After a short break with my family I dashed on up the hill for the yearly broadcast for our women’s association. I listened to each of the talks by the Relief Society presidency and thought, “yes, true, we need to do more service, yes, visiting teaching is important, yes, we need to go to the temple.” I wasn’t exactly feeling like my emotional well was being filled, I just felt like I was getting more reminders of all the demands on my time. Finally President Uchtdorf spoke, and mingled with his light wit, he spoke directly to me, to all the overworked, frustrated, overwhelmed, and hurting women in the congregation; he spoke to all of us.
He’s been a favourite in our family since the beginning. Paul has known him since his mission, and was tickeld to see Elder Uchtdorf wear the tie Paul and his fellow missionaries had given him all those years ago, the day he was sustained as an apostle.
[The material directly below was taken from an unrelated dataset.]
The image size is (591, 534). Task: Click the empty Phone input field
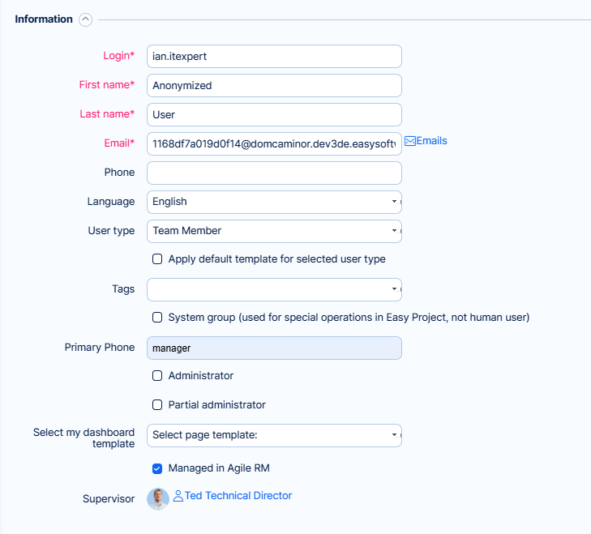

He always has something to say that speaks to us, and this was no different.
The thing about last night’s talk that sparked my interest, was that he gets it. I haven’t been feeling that from my leaders, and was so relieved to hear it from an apostle of the Lord. What kept my attention was that he detailed how to work through feelings or burden or pain. He didn’t say “just snap out of it” because he recognized that there is no on/off switch. He spoke of two very important tools:
Creation: Take matter unformed and make something new. You don’t need to be a great artist or hold a tune in a bucket to be creative. You can make a harmonious home. You can create learning environments for your children. You can plant a garden. He went on and on, touching on something that everyone could do.
Compassion: Love people. Share your time and energy with them. Listen to them. Do something to create joy in their lives. Your compassion will bless others and uplift yourself.
I have very carefully structured my life for success and happiness. I spend a great deal of energy on a daily basis creating a loving, supportive, learning environment for my boys, for the other children in my care, and for my friend’s children. I work very hard to establish positive relationships with them individually. I try to perform acts of compassion or service at least once a day. I try to beautify my home. I make projects, because I can knit, crochet, sew, albeit at a basic level, but I use those skills to make beautiful things, which uplift me and others. All this makes me happy, and I have structured my life around doing as many of these things as I can every day, in order to make the world better, and make myself happy.
His talk was well-timed; it came at a time when I have been feeling that fulfilling my church calling was more like kicking against the pricks. Despite all the efforts I was making to be happy, improve the world, and bring joy, I was so burdened by the things which were increasingly taking me away from my heart, and not helping at all. The feelings of inadequacy that I was habouring as a result of my work never being enough, the feelings of pain I had felt from being harshly criticized of my decisions, and the feelings of frustration I felt from the execution of my church responsibilities being so in conflict with what I knew to be right, all came to the surface.
I can’t say that my emotional well was filled in one ten-minute talk. I can’t say that all of my problems and pain melted away. But I felt better, lighter, knowing that an apostle of the Lord places his priorities where I had chosen to place mine. As I continue to focus on what I know to be right, and what I know to make a difference, the other things will come into place or fall away. I don’t need the conflict, and I don’t deserve those bad feelings. I know how to be happy, and I choose, once again, to actively seek true happiness in my life.